What is needed
Pull out the material from the line containing "Viewport: 641px width, 349px height." through the line containing "pyautogui.click(x=5, y=5)", both included, and reproduce those lines verbatim.

━━━━━━

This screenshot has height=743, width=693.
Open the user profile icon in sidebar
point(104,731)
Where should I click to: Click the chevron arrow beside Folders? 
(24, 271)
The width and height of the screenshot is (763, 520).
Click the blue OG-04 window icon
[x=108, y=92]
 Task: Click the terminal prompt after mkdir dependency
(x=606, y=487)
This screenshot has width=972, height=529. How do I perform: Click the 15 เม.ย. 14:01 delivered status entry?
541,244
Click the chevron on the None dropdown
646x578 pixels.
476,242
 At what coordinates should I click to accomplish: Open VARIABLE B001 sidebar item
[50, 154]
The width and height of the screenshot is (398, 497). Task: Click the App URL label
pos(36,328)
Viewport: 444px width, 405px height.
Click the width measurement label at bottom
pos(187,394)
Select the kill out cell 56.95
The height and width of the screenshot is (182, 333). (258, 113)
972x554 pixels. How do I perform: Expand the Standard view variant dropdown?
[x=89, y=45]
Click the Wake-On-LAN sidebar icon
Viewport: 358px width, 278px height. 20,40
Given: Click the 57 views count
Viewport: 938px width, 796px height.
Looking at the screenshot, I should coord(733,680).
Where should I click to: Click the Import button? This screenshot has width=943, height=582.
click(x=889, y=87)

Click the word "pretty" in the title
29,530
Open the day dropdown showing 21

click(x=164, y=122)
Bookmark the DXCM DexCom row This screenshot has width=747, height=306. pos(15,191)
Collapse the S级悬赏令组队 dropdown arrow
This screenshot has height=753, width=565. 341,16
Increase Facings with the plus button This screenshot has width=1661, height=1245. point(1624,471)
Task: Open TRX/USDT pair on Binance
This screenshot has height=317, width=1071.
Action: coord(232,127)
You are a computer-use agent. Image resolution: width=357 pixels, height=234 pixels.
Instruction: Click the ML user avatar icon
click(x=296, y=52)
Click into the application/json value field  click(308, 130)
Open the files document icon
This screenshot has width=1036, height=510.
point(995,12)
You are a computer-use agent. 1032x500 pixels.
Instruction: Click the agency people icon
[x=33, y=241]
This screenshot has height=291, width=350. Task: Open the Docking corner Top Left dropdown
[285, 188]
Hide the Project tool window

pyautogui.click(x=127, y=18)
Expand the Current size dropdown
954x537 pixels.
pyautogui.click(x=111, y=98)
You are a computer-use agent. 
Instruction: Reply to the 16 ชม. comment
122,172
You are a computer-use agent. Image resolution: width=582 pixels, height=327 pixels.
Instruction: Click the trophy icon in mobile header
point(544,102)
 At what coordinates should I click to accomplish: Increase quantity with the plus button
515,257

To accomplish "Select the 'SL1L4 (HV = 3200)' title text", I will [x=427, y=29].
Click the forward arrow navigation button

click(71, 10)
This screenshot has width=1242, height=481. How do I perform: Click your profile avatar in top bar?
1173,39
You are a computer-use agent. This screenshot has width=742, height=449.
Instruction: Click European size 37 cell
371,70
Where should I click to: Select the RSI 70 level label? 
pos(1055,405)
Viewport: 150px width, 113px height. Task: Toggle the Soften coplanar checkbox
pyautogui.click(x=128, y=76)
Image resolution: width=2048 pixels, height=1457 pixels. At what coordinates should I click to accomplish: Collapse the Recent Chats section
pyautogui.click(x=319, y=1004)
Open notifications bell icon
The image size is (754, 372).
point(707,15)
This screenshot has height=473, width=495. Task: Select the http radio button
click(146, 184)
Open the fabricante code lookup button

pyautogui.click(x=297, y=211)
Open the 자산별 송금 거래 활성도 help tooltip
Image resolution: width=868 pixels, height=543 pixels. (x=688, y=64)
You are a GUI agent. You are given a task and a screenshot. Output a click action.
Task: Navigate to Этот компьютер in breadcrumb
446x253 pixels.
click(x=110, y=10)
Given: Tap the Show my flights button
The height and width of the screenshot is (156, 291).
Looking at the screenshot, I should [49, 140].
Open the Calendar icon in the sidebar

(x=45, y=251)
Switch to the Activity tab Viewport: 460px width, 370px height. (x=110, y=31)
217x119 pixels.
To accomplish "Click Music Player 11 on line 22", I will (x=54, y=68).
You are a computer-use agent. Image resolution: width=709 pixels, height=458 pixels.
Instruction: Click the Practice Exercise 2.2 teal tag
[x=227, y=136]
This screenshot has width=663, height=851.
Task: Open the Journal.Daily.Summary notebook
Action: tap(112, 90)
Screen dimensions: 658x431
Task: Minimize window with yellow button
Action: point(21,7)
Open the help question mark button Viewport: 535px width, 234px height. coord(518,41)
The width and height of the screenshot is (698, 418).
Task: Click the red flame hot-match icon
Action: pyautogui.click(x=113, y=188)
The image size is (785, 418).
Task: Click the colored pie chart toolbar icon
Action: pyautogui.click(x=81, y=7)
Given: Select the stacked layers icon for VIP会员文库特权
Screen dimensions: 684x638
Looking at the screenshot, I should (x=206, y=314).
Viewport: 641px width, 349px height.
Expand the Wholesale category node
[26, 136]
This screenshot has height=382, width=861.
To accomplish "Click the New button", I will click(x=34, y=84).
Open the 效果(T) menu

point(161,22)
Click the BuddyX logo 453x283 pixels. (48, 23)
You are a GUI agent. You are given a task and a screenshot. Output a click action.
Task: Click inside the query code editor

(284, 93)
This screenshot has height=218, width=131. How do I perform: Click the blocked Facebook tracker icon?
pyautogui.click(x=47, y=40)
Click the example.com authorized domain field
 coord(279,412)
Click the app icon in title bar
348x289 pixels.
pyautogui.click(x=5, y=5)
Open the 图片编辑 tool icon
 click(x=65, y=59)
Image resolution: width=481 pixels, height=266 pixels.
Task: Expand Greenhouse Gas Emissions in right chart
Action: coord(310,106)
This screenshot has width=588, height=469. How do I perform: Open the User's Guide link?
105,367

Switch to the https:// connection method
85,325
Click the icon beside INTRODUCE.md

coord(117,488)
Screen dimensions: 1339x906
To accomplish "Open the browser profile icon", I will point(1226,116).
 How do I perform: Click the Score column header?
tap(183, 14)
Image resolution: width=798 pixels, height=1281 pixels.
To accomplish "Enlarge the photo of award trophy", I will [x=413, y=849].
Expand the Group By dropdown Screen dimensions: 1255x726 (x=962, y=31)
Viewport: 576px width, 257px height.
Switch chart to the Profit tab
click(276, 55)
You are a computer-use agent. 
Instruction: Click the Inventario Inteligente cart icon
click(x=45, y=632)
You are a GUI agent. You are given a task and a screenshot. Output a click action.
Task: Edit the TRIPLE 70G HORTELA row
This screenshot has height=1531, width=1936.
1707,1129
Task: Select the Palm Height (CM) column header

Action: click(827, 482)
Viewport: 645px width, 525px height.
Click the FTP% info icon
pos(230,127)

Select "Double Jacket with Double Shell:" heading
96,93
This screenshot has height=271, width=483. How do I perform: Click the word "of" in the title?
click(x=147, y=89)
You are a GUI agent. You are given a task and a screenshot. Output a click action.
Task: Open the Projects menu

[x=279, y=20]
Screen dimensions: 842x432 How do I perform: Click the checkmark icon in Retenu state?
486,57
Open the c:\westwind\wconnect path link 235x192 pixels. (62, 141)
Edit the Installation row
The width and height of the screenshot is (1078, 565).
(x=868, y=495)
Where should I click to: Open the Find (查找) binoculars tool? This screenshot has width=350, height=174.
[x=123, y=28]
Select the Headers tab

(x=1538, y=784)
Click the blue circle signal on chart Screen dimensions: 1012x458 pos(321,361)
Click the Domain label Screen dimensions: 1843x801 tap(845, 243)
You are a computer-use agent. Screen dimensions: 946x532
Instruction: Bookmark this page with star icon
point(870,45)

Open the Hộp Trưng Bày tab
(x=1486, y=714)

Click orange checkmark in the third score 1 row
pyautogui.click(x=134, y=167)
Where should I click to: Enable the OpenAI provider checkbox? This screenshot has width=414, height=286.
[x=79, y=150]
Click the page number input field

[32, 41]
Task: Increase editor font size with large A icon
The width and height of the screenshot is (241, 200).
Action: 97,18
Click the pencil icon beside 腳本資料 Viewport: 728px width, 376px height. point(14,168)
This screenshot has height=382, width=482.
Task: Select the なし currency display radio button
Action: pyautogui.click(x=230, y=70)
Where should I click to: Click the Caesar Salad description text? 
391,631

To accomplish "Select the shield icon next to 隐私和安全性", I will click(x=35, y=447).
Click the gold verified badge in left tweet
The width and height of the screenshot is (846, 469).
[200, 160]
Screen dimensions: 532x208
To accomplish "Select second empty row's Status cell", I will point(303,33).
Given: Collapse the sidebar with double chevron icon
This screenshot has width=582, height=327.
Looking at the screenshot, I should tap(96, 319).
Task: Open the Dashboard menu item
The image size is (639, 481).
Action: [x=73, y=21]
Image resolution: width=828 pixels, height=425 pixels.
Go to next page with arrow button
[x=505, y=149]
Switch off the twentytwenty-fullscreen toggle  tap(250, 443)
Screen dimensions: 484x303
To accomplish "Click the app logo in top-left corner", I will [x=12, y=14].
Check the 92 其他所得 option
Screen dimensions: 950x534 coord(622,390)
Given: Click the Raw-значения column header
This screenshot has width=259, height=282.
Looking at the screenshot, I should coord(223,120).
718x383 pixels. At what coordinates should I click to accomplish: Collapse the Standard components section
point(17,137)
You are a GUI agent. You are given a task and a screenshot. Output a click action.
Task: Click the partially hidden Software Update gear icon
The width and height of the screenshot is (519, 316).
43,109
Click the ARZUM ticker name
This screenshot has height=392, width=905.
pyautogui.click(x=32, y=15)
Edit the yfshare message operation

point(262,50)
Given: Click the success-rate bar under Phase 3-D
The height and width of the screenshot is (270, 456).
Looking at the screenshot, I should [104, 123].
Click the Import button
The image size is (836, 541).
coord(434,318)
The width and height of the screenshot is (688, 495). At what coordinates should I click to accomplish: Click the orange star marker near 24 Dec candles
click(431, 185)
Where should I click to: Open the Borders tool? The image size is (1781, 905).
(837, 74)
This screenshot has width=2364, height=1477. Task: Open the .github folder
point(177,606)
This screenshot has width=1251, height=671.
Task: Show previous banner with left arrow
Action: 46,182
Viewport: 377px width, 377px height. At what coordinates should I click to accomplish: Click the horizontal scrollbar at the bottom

━━━━━━

Result of this task
Viewport: 641px width, 349px height.
Expand the Wholesale category node
[26, 136]
This screenshot has height=382, width=861.
To accomplish "Click the New button", I will click(x=34, y=84).
Open the 效果(T) menu

point(161,22)
Click the BuddyX logo 453x283 pixels. (48, 23)
You are a GUI agent. You are given a task and a screenshot. Output a click action.
Task: Click inside the query code editor

(284, 93)
This screenshot has height=218, width=131. How do I perform: Click the blocked Facebook tracker icon?
pyautogui.click(x=47, y=40)
Click the example.com authorized domain field
 coord(279,412)
Click the app icon in title bar
348x289 pixels.
pyautogui.click(x=5, y=5)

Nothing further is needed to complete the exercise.